Most RN-to-BSN online programs let you earn the degree in 12-18 months and most have a similar curriculum. You can expect core classes to include these, or similar, topics:
- Health Assessments
- Patient Care Technology
- Foundations of Nursing Research
- Quality and Safety
- Evidence-Based Practices in Nursing
- Role of the Nurse in Global Health
- Topics in Clinical Nursing
- Issues and Trends in Nursing
If you want to go back to school for a BSN, you can be sure there’s a program to fit your background and needs.
The Hard Truth about Nursing School and Working the Floor
Nursing programs are rigorous. Significant time commitments are required to complete the coursework and necessary clinical experience. It’s often recommended that students who have a job try to limit their work week to no more than 15-20 hours per week. Depending on personal study habits and other commitments, some find even that is challenging but they can’t afford to be without the income that even a part-time job brings in. So what do you do?
A good place to start is to budget for loss of hours and income before you start the program. If you’re a working RN, the salary of a nurse may make it possible for you to cut hours and work part-time while you go to school.

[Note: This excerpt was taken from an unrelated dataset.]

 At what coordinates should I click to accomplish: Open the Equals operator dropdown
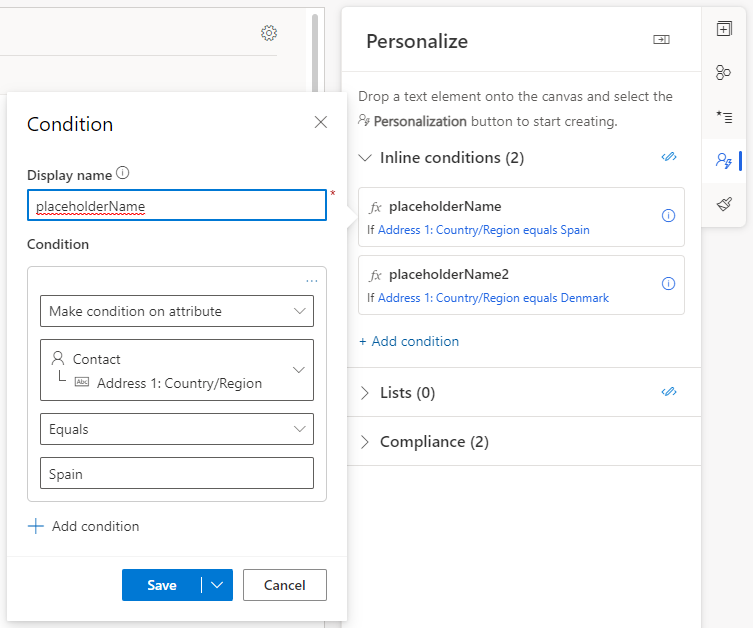pyautogui.click(x=177, y=429)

During the first part of the program, you’ll want to work as much as you can because the demands won’t be as great as they’ll become later on. In some situations, it may make more sense to go to nursing school part-time, even though it takes longer to complete the program.

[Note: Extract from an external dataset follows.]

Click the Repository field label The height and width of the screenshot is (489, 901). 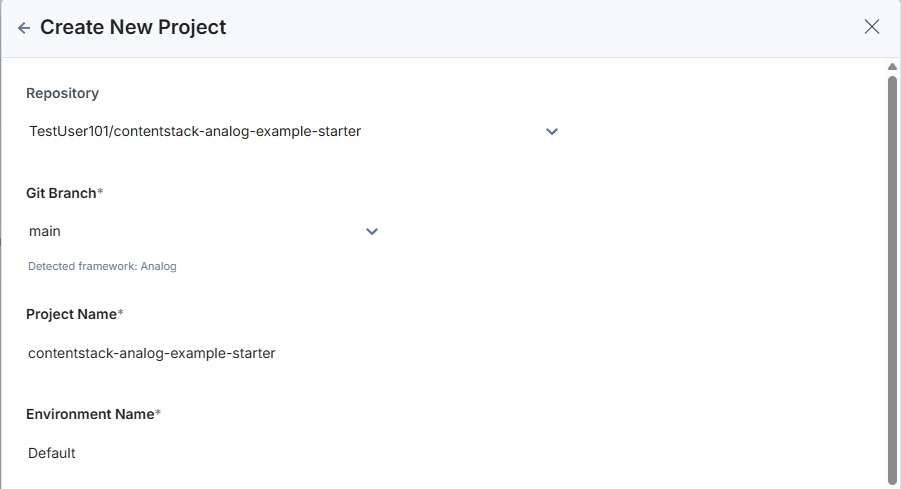point(62,93)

Often, working RNs can get approvals from their employer and the school to use clinical experience on the job to meet the school’s requirements under the supervision of an approved nursing supervisor.
It can be hard to juggle family, school, and a job. But, if you want something badly enough, you can usually work it out. With creativity and support, you can reach your goal.

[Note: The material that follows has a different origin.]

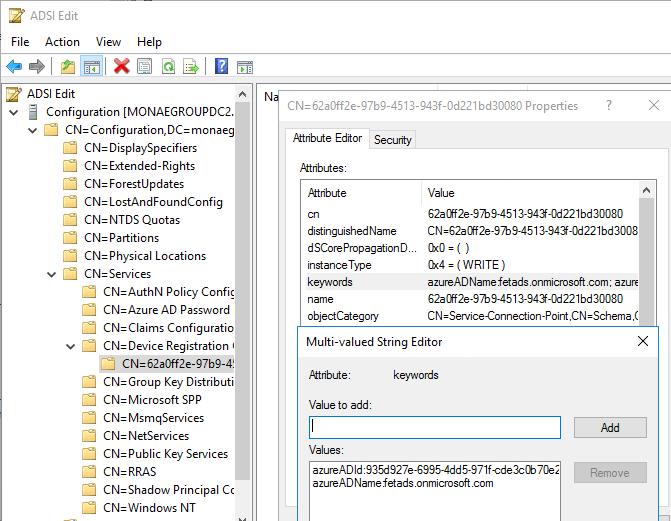Toggle the Show/Hide Console Tree icon
The image size is (671, 521).
[91, 67]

Boomers in the Age of Online Nursing School
People are living longer and many older adults are looking to extend their working years. Baby boomers who aren’t ready to retire often decide they want to do something meaningful. Working in healthcare is one of their top choices. Demand for nurses is high, salaries are good, and resources are available to help boomer-aged students. State and federal government aid is available for older students. Those who meet the income requirements can apply for the American Opportunity Tax Credit, which is equivalent to a scholarship of up to $2500 per year for tuition and other expenses. Additionally, there are a number of scholarships, grants, and loans available.
Older students who have pursued a second career in nursing offer compelling testimony. They talk about the decision being one of the best things they’ve ever done.
Today’s colleges understand the apprehension and challenges older students face, particularly when dealing with new technologies, so software programs are intuitive and easy to use. They also offer tech support and provide instructional labs.
When it Comes to Degrees, Nursing Is Always Expanding
Nursing education is constantly changing and evolving to meet the increasing demand for nurses. There are more degrees in nursing and more specializations available than ever before. Some programs provide a solid liberal arts background while others focus on the sciences. Coursework can be done on a traditional college campus, online, or through a hybrid program.
The United States has an aging population so the outlook for jobs for nurses remains strong, particularly for those with a bachelor’s or higher degree. When you walk across that stage to graduate you will be amazed at how much you have learned. Regardless of the length of your program, you will have gained knowledge and be more prepared to provide great care. The results can be more satisfying than you could have ever imagined.